**Activity**: Note how many lines of the data below hold the word "each", then give that number with no other text.

■ ■ ■ ■ ■ ■ ■

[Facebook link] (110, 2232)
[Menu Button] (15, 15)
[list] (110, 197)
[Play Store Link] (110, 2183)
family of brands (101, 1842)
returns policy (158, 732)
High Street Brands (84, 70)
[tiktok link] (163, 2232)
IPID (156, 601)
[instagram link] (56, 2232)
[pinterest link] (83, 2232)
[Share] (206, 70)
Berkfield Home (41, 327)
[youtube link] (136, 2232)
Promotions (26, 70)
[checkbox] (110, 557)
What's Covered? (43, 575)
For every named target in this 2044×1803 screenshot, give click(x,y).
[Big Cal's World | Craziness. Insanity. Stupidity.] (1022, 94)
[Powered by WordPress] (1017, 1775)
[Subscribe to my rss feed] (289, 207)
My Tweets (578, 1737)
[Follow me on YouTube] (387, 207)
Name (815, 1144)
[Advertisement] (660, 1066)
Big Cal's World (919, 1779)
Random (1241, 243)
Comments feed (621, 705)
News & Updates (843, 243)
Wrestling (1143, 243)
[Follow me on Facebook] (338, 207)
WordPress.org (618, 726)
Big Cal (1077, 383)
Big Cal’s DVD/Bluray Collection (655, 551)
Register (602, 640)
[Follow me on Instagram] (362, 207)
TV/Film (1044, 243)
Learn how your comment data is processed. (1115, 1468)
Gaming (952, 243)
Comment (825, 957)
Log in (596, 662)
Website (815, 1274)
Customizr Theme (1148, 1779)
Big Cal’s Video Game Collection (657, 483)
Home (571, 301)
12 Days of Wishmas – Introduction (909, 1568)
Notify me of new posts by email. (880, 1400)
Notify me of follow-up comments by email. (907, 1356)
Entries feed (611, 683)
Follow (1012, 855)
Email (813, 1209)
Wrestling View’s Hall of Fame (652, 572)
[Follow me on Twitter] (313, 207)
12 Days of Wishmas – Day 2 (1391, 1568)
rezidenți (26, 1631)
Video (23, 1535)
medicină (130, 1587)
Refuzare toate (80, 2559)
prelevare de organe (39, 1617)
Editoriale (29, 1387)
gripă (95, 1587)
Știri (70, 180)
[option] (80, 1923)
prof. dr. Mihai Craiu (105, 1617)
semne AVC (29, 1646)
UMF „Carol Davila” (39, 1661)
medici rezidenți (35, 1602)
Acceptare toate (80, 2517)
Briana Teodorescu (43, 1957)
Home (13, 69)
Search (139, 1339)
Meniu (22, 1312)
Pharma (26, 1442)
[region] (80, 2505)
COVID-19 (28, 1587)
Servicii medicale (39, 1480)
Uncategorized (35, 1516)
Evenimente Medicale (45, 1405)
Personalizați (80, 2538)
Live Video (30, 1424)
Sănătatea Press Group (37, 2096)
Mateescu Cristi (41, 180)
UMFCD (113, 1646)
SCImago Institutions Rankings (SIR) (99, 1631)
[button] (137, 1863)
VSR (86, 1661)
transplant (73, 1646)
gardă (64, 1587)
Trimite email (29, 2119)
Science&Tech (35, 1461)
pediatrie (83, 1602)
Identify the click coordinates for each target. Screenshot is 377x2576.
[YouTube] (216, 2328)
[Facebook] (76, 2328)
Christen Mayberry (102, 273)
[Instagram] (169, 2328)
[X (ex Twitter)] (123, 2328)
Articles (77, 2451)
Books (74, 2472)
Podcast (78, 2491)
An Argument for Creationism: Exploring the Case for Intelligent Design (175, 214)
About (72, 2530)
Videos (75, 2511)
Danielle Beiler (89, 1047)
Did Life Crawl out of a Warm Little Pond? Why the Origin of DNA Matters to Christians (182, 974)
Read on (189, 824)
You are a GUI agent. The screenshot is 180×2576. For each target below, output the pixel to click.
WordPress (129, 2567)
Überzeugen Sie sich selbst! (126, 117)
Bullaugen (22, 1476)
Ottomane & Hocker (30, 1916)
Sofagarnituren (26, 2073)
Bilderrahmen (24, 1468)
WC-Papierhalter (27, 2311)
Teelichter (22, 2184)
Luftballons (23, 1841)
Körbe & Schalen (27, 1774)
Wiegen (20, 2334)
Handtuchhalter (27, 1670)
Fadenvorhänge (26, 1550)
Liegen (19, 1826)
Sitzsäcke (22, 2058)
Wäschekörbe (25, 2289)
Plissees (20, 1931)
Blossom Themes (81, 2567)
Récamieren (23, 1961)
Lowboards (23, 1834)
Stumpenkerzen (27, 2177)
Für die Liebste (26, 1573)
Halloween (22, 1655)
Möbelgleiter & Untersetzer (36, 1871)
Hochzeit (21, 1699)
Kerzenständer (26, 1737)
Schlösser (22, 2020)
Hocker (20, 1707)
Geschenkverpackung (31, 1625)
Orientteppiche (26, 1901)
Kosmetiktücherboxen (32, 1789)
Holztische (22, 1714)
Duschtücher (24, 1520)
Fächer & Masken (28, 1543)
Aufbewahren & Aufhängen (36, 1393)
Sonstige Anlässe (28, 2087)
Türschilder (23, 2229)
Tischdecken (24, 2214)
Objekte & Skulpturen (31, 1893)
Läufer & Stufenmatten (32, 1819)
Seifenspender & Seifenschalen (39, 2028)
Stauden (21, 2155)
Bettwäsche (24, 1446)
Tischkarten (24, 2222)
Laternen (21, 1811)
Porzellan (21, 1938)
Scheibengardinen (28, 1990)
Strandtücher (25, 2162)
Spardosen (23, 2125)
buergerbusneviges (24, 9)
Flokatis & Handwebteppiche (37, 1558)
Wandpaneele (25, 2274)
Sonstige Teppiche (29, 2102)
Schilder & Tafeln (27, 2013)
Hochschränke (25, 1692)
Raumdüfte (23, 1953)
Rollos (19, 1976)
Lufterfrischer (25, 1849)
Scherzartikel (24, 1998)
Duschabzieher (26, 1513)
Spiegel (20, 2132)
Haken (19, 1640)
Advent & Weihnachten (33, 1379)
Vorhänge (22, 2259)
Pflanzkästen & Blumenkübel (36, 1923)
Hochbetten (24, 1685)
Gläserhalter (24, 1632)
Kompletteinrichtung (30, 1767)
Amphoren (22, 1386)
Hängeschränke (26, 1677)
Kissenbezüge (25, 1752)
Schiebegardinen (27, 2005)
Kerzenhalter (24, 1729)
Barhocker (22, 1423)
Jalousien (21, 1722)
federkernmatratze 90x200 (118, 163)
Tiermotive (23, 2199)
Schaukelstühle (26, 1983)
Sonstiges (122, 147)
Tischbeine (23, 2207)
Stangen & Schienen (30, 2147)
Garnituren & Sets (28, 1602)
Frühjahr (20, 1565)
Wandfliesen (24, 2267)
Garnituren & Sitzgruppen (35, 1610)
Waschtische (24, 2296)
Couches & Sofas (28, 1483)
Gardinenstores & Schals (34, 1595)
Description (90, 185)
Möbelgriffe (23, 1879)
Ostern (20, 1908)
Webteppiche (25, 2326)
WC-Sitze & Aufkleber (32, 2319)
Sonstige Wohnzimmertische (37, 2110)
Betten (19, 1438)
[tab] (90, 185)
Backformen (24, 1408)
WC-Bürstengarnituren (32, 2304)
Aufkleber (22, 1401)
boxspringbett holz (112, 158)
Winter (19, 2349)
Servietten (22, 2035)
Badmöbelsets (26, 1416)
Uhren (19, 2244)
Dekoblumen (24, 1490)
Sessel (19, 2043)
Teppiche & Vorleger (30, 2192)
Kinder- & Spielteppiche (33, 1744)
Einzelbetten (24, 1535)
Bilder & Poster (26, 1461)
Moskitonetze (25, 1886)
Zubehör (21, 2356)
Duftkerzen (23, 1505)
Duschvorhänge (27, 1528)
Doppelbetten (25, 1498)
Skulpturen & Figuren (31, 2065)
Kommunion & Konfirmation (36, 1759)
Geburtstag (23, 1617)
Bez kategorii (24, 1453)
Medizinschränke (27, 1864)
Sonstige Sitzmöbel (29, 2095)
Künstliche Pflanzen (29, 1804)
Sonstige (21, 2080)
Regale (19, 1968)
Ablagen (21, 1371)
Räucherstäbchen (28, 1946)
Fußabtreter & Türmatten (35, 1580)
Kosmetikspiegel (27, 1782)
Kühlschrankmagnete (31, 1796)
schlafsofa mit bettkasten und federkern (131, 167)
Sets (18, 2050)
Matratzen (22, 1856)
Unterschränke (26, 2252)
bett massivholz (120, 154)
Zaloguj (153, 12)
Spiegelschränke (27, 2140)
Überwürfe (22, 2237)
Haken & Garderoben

■ ■ ■ ■ ■ ■ ■

**Exercise result**: 2